The greatest electoral mandate in recent history -- our November smackdown -- has been responded to thusly by my fellow Democrats: screw the truth; let's play politics.
While more Americans die, Democrats play the same politics that we accuse Republicans of playing. They look ahead to '08 and '10, and temper their support for various resolutions and legislation with "what can I put on record?" and "what do I want them to put on record?"
Cut funds for the war? No...because then the failure of the war will be pinned on us.
Assert congressional authority and attach benchmarks and guideposts to Bush's execution of the war in order to continue funding? Nope, that'll make us unpatriotic.
You can almost see the questions rolling around in the heads of every spinless congressional Democrat...
Will we perceived as soft on terror? Enabling the enemy? Will I regret this vote in the next election cycle? Will it be used against me? Should we even bother if we don't have enough votes?

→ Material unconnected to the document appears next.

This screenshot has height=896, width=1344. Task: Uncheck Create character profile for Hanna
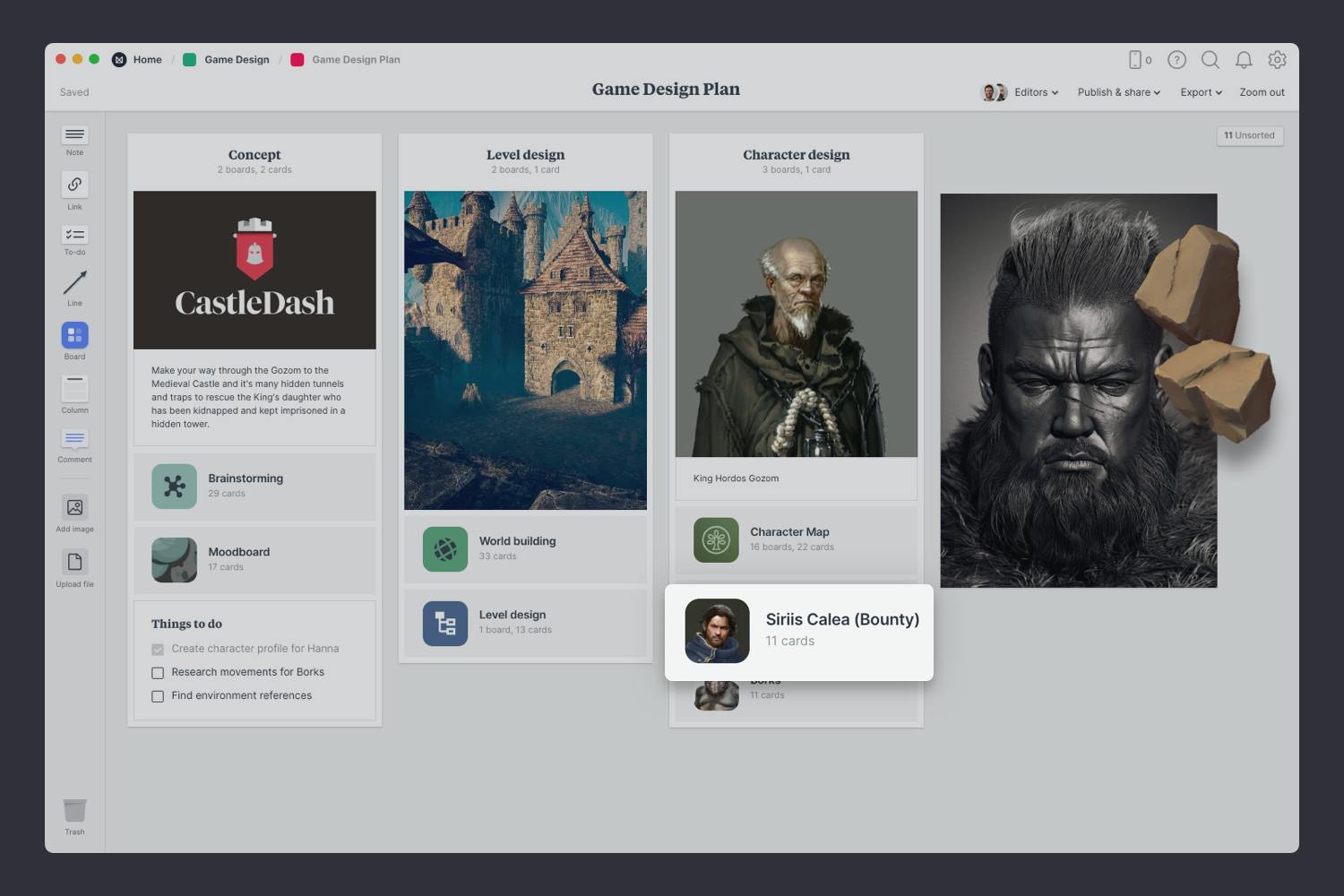(158, 649)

I don't know any more delicate way to say this:
FUCK ALL THAT! JUST END THE GODDAMNED WAR!
If it hurts us in '08, so be it. If it hurts your chances of being reelected, then maybe you can at least go to bed at night -- unemployed -- knowing that you saved a few thousand American lives.
No more non-binding resolutions. No more nuance. No more negotiating. Just end the fucking war. Cut the funds. Do it now. Politics be damned.
The AP, just 5 hours ago:
A group of senior Senate Democrats is pushing to repeal the 2002 measure authorizing the war and pass a new resolution restricting the mission and ordering troop withdrawals to begin by this summer. In the House, a respected veteran wants to use Congress' spending power to essentially force Bush to scale back U.S. involvement in Iraq.
Both plans appear to lack the support they would need to prevail, however, as Democratic leaders struggle to form party consensus on how to move forward.
The stuggle to form party consensus isn't the result of disagreement over what must be done -- it's over how to do it while minimizing political damage. And that borders somewhere between reckless and pathetic.
It's starting to feel like Democrats want this to be Bush's problem (thus helping us in '08) more than they want to do the right thing. Maybe that's just sacrificing the here-and-now for the bigger picture. Maybe it's irresponsible. I say the latter.
We were elected to induce change -- not to invent a new game of smoke and mirrors that only makes us look like we're holding Bush accountable. We're not holding him accountable. And we're not serious about ending this war. Not when covering your political ass takes top priority.